Submitted by turveytopsy (user info) at 2003-06-27 14:01:15 EDT (#)
Ranking: 2

I think the greatest prank at our company ended with the complete crash of our e-mail servers globally (Leaving well over 100,000 employees without e-mail). Here's how it began:

Someone named Ted was at work on a fine Monday a few months back at our New York office. He had a great weekend and wanted to send a couple of his buddies a description of how cool his weekend was along with several inlaid pictures. (Inlaid in the e-mail, not attachments for seperate downloads THIS IS IMPORTANT TO REMEMBER) Well after adding his pictures to the e-mail he was ready to send it out. All 15 meg of his glorious weekend sitting idle, just waiting to be sent. Now being that it was a Monday morning, Ted needed some coffee. While Ted was getting his caffine fix a passerby happened upon the unsent e-mail and added the address which is used for corporate wide e-mail. The same address that the CEO uses to update up the corporate goals etc. Well after Ted returned, he quickly glanced over his e-mail and pressed the send button.
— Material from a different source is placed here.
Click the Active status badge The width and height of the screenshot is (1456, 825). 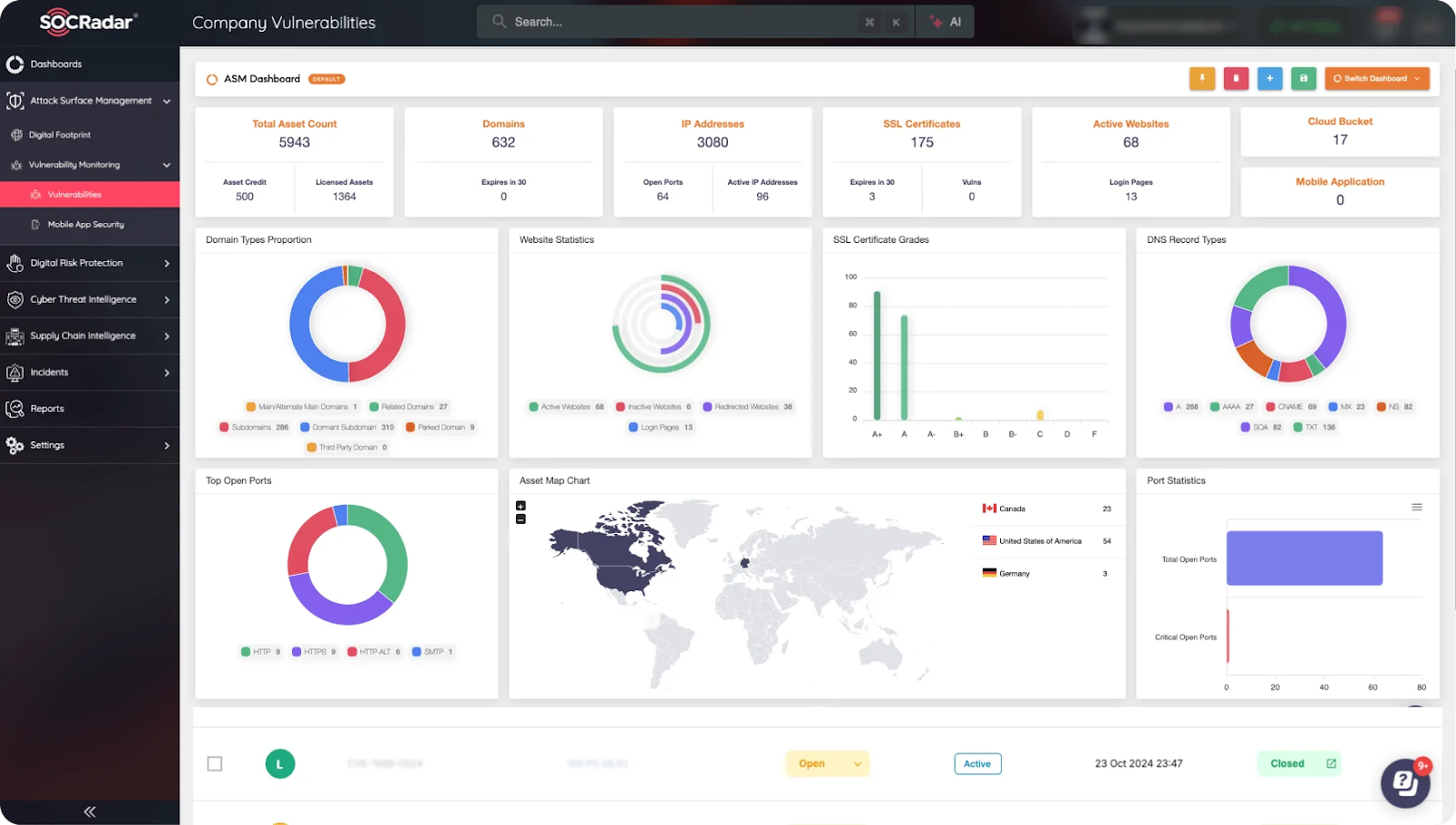tap(977, 763)
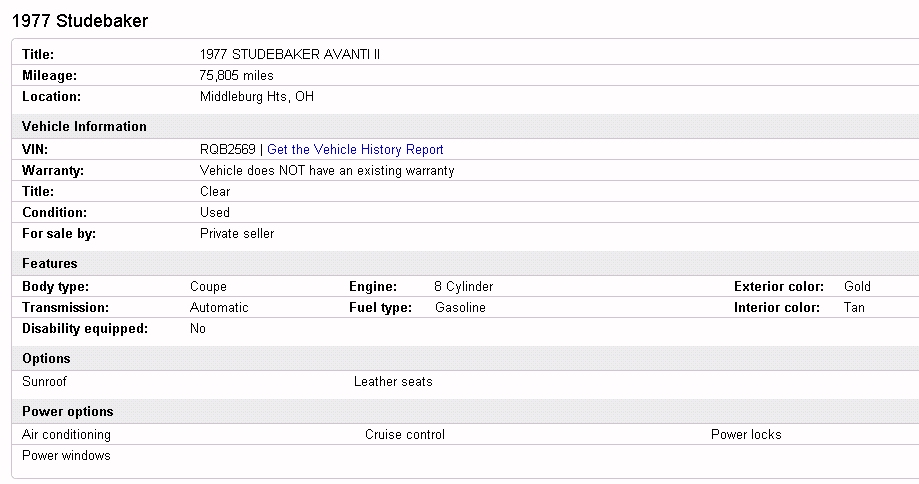Click the Power locks option
The width and height of the screenshot is (919, 484).
(746, 435)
The funniest thing was that after the e-mail servers were reset and the whole system was back up another company wide e-mail was issued to stop people from sending poor Ted 'colorfully informative' e-mail about the mistake he made.

Submitted by Manfre (user info) at 2003-06-27 12:32:43 EDT (#)
Ranking: 0

have you ever done the prank where you super glue a coin to the pavement and sit back whilst you watch people trying to pick it up !!!! Hours of fun !


No but I have put glue on the toilet seat and sat in the stall next to it snickering like a school girl until I heard "Shit what tha? Oh fucking A!!! JESUS CHRIST!! WHO THE FUCK!!" at which point I would bust out laughing and run out of the restroom...

Ah good times.

Submitted by runswithscissors (user info) at 2003-06-27 12:29:59 EDT (#)
Ranking: 0

Hadooken --
I don't doubt yesterday that she was planning a goodwill shopping spree on the way home.....

And i do not doubt that there will be more stories about her to follow........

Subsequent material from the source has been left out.